━━ ENTRIES PROVIDED
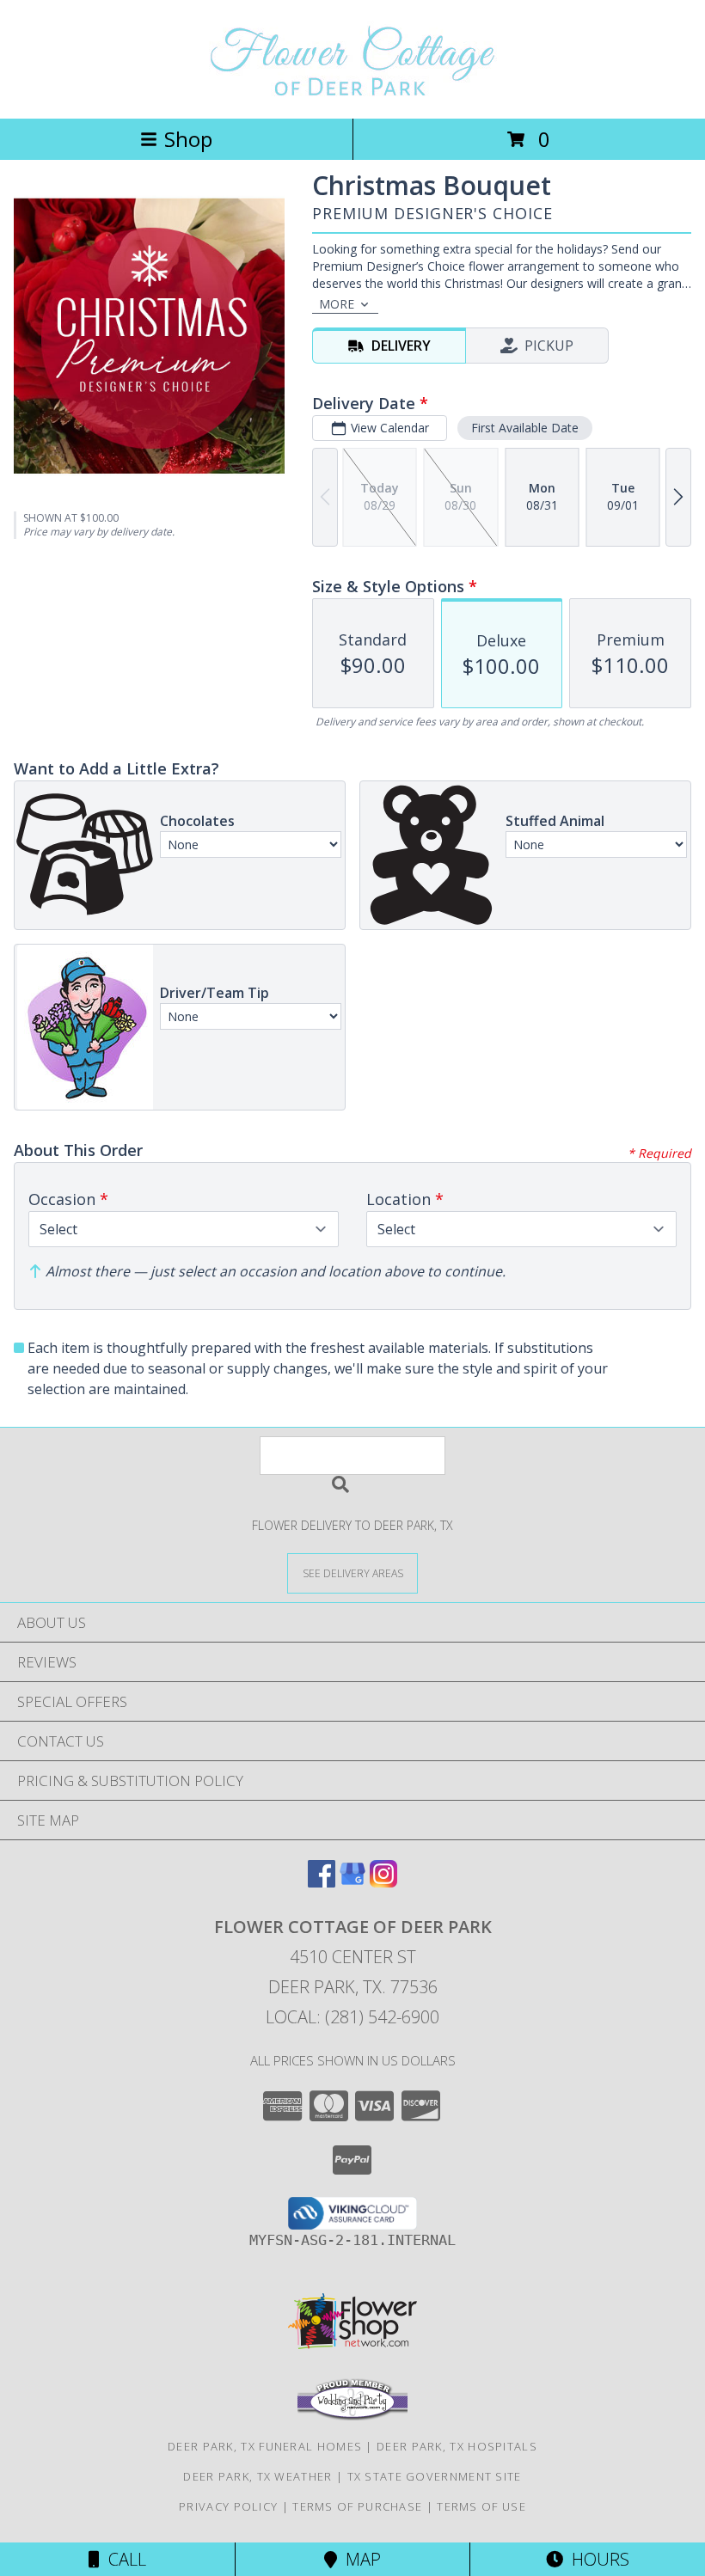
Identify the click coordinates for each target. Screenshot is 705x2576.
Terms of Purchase (357, 2506)
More (336, 304)
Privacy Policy (228, 2506)
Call (123, 2559)
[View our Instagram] (383, 1882)
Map (359, 2559)
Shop (188, 139)
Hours (596, 2559)
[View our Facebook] (321, 1882)
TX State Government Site (434, 2476)
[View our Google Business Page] (352, 1882)
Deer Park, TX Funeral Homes (265, 2446)
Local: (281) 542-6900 (352, 2016)
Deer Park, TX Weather (257, 2476)
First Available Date (525, 427)
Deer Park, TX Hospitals (457, 2446)
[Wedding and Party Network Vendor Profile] (352, 2416)
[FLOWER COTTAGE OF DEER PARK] (353, 93)
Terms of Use (481, 2506)
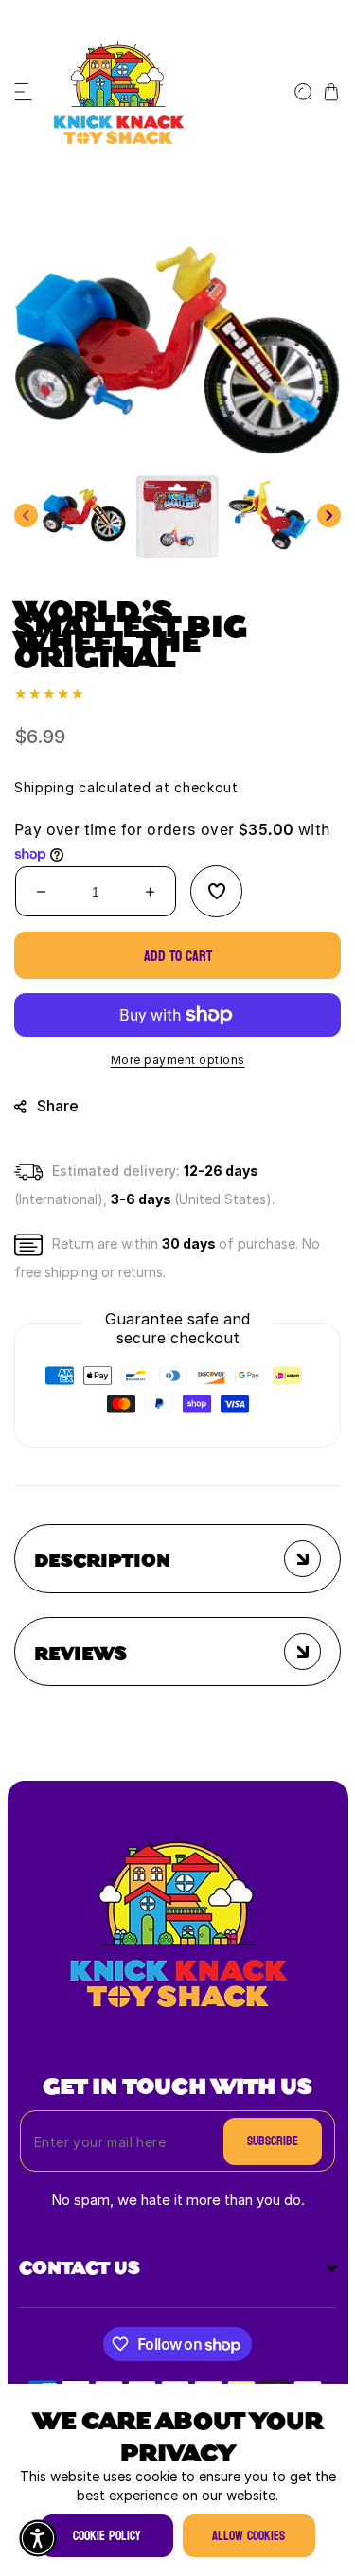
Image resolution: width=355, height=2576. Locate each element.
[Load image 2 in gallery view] (177, 516)
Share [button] (58, 1105)
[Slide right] (329, 515)
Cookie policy (107, 2536)
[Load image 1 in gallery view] (84, 516)
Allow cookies (248, 2536)
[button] (23, 91)
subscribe (272, 2141)
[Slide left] (26, 515)
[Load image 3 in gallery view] (269, 516)
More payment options (178, 1060)
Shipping (44, 787)
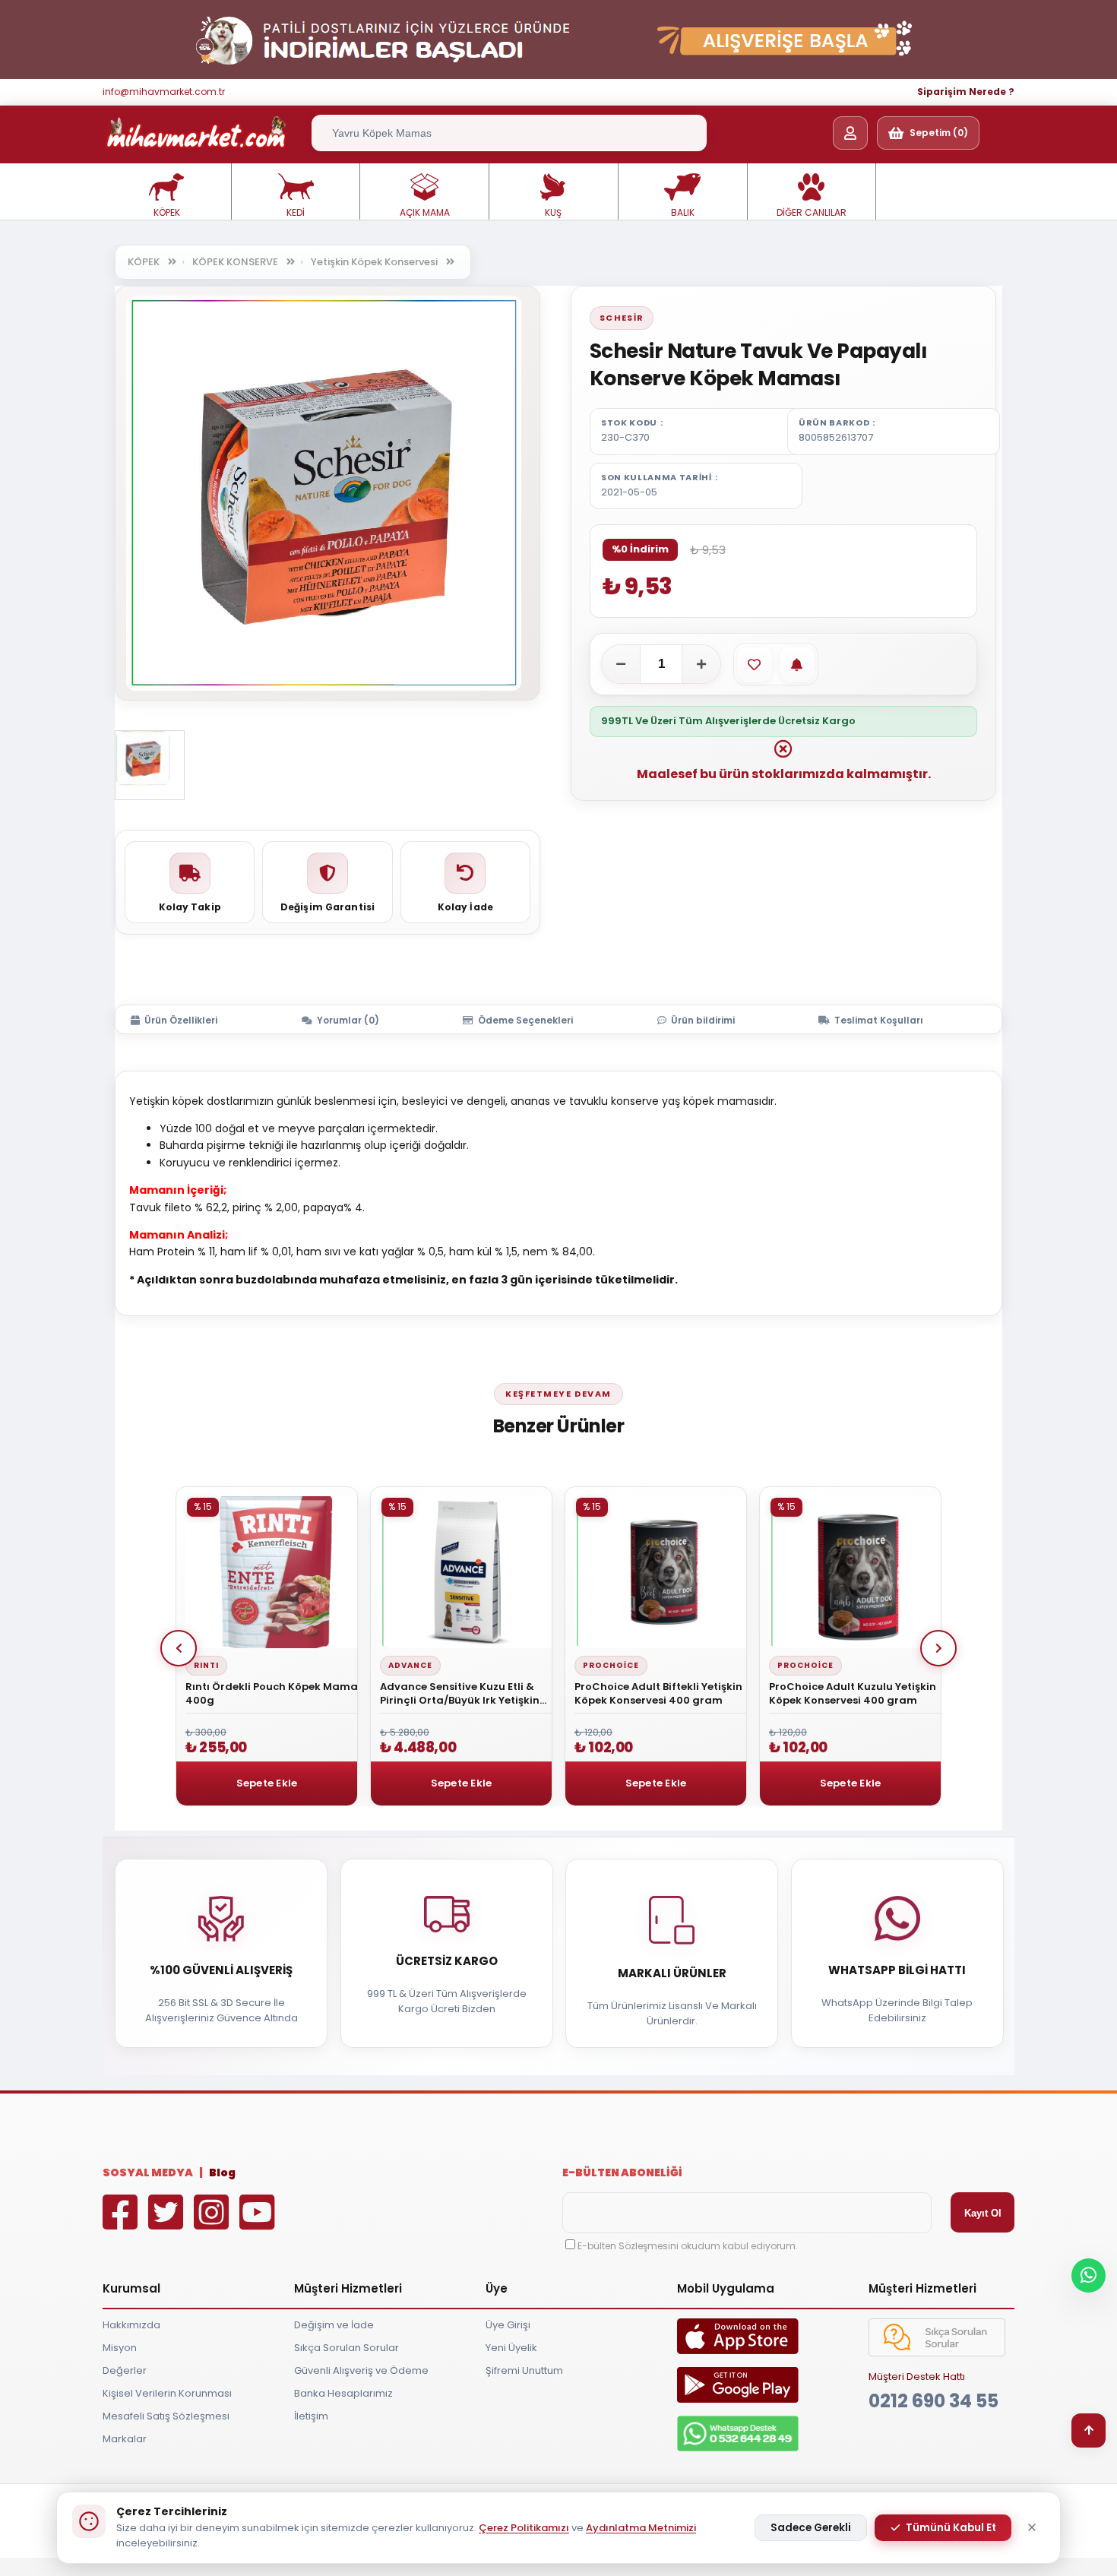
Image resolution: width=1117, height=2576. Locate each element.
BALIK (683, 212)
━━━━
WHAT IS EXPECTED: For the listing above, state how many lines hold the string "width", giving the number alone.

WRITTEN ANSWER: 2